Because with the French Revolution, freedom came to be understood as some form of a foundational ethics, it was only natural that universalism became a moral corollary to freedom as a value. But these ethical debates around the value of freedom also meant, given the constellations of political movements at the end of the 18th century in France, that it was believed that only political institutions would be able to execute the distribution of the value of freedom. That is, with the French Revolution, we started to think of human freedom as a universal right that it is the inherent duty of political institutions to realize. If we are born free but are everywhere in chains, then the duty of any human collective is to realize this freedom that is inherent in each person, it was believed. More importantly, this sense of freedom cannot be gained through any kind of spiritual or religious exercise but only through engagement with the body politic.
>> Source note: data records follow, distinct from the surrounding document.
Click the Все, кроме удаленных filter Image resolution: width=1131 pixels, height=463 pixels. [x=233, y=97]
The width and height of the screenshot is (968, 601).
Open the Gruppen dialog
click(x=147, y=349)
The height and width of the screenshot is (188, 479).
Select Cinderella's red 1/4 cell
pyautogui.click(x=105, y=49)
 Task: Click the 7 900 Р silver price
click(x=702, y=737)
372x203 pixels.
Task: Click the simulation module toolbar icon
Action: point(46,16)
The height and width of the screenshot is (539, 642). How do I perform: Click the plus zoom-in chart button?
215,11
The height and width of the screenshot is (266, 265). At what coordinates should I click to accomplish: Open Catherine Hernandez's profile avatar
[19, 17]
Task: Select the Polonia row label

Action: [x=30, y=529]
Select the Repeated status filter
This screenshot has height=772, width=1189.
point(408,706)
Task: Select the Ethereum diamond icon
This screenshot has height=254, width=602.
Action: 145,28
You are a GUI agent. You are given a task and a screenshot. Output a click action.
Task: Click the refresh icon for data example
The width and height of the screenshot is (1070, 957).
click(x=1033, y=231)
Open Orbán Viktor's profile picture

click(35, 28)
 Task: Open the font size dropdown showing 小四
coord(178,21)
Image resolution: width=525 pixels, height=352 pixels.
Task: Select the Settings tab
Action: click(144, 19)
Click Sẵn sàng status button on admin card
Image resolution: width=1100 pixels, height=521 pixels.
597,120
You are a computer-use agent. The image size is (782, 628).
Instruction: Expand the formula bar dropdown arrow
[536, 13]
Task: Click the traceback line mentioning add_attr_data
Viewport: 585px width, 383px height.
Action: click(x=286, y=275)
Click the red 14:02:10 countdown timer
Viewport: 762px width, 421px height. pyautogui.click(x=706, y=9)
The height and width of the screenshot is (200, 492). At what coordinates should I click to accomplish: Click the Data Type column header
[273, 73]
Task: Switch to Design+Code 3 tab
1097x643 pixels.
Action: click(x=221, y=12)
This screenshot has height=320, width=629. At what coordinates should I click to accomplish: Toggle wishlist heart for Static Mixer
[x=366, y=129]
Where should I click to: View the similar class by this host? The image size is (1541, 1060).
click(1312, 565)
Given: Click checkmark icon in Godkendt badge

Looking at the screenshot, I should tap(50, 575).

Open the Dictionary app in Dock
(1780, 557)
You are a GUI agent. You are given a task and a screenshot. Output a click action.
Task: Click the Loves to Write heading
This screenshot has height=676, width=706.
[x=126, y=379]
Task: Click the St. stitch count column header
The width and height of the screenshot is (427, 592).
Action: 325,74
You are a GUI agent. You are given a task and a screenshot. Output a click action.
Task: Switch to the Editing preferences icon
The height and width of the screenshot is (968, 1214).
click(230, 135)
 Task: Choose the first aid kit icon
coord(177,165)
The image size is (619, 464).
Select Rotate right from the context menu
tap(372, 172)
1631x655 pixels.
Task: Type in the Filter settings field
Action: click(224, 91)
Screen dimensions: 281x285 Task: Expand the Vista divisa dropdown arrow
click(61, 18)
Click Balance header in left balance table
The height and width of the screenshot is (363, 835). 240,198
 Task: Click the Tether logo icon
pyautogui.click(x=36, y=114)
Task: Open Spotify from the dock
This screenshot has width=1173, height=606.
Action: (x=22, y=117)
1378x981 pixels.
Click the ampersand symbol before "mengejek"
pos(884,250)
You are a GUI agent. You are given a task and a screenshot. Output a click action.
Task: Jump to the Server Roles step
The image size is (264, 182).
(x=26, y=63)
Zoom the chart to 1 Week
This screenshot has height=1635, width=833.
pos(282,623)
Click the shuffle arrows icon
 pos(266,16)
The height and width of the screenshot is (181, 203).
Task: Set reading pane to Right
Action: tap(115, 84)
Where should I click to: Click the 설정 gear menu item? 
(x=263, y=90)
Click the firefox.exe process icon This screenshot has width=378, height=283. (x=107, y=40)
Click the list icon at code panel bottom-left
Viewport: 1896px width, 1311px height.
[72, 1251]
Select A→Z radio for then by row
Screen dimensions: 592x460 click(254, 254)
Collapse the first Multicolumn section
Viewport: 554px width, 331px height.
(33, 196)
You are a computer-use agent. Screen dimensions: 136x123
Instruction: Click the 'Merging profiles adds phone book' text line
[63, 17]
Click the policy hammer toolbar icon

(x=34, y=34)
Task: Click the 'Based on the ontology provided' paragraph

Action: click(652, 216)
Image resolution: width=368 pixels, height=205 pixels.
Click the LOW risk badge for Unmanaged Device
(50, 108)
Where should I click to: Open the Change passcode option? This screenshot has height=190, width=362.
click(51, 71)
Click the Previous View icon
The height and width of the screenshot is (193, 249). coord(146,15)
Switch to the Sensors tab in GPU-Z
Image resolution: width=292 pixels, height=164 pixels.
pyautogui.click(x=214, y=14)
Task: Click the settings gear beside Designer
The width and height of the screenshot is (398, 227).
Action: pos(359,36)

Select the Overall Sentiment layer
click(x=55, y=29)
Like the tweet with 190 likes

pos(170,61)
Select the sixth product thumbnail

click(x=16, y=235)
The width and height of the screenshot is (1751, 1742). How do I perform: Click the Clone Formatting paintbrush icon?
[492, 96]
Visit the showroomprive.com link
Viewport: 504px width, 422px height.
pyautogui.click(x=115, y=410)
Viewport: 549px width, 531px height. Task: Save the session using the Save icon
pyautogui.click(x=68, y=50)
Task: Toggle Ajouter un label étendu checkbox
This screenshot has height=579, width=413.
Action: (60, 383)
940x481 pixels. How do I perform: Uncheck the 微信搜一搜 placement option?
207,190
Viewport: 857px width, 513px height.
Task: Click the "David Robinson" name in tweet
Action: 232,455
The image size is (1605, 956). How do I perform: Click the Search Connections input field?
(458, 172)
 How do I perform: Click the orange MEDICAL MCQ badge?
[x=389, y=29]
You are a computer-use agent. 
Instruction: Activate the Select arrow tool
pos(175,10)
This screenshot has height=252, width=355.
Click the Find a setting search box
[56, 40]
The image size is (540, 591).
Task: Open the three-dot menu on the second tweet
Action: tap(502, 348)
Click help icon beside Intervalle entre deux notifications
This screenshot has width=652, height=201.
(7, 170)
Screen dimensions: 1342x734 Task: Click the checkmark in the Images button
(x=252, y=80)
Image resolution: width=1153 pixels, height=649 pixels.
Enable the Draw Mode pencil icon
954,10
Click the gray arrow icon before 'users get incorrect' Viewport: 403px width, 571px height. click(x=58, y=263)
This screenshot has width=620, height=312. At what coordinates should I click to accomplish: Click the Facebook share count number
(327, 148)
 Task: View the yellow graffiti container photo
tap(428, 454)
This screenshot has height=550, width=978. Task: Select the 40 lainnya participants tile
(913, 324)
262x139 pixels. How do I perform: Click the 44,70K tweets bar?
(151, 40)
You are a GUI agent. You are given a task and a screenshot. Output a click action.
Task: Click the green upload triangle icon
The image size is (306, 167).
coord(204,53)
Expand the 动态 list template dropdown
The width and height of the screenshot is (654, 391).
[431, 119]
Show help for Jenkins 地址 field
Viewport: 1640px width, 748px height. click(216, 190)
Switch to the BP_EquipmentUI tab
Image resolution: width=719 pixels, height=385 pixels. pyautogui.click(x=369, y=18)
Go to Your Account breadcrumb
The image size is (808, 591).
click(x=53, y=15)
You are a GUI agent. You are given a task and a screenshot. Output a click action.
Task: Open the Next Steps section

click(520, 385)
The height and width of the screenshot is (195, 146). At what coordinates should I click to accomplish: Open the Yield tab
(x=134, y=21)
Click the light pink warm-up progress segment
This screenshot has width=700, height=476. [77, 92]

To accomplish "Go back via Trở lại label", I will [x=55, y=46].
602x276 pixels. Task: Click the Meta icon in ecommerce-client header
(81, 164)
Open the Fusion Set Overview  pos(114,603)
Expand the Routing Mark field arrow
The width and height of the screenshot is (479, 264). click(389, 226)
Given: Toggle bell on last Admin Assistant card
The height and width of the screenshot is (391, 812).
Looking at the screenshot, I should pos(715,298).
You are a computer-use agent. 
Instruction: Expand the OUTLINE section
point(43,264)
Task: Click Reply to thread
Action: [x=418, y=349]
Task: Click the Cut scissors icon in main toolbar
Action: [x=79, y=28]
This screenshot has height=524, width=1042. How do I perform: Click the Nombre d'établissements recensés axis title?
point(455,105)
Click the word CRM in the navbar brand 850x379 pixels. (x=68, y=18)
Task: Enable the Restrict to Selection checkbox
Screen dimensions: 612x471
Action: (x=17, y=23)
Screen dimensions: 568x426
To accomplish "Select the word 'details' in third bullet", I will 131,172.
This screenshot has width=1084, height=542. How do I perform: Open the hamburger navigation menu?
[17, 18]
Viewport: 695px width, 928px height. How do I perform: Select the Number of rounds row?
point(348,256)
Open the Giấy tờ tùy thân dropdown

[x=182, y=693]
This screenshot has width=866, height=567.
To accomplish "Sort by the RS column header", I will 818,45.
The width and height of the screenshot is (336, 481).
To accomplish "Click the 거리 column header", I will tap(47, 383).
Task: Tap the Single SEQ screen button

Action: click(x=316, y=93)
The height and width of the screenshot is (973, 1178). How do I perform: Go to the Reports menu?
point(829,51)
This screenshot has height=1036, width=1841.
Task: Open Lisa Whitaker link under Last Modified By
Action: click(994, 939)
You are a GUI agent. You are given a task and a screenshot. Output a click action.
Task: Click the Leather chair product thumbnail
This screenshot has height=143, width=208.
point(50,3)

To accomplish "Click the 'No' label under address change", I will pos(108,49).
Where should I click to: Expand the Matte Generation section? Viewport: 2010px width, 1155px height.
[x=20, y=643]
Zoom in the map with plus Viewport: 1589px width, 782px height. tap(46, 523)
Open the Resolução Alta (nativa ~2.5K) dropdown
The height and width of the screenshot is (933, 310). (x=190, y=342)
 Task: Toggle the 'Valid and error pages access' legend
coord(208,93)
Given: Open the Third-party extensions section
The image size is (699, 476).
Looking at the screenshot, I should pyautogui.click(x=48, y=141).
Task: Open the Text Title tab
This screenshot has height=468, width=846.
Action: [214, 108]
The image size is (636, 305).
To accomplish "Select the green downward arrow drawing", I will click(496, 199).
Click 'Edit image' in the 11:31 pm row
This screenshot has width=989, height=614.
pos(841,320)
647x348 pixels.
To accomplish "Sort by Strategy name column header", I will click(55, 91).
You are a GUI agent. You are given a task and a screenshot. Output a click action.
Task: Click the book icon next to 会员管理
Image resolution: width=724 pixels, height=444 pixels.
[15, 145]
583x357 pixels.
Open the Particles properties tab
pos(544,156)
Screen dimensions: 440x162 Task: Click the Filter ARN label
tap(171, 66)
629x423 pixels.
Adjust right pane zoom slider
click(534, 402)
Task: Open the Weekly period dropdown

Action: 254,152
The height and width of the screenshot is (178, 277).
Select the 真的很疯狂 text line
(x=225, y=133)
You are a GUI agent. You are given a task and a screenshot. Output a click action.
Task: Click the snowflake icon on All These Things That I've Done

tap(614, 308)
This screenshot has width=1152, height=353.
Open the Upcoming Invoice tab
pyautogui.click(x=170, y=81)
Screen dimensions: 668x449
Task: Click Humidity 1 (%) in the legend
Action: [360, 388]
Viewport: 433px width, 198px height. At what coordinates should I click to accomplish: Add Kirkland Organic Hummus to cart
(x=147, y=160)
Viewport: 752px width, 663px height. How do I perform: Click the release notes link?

What the 18th century brought to political and social reality through the instantiation of moral duty as the realization of human freedom was a new historical sense. The negation of the past and its traditions opened the way to think of the present as unbounded by the past. Time became discontinuous with the past, and this problem of the rupture between the past and the present is in a way the ultimate problem of modernity. If the hermeneutic continuity provided by traditional customs and beliefs through history was not valid anymore, meaning came to be that which can only be self-generated. Interpreting traditions and their moral force produced a difficulty as the bridge between the present and the past was burnt. If meaning is not all pregiven as either the sacred text or the word of God, then the absoluteness of meaning and its constant nature are dissolved. The advent of modernity meant that the foundation for any interpretative exercise that is fundamental to intersubjective existence was made relative to the human subject or subjects. This in turn brought about a large-scale reorientation in the human being’s relation to their nature and to other human beings. No change was more pervasive than the changes in our political self-representation.
The philosophical node around which our social, cultural and political representational thinking expressed itself was a new self, a new sense of history and a new normative code. But out of all of these changes, the political changes that modernity brought about will be my focus. It is in the new politics of our times that we will have to place the history of the growth of national identity politics, the rise and fall of colonialism, modern-day revolutions and more importantly the nature of large-scale violence.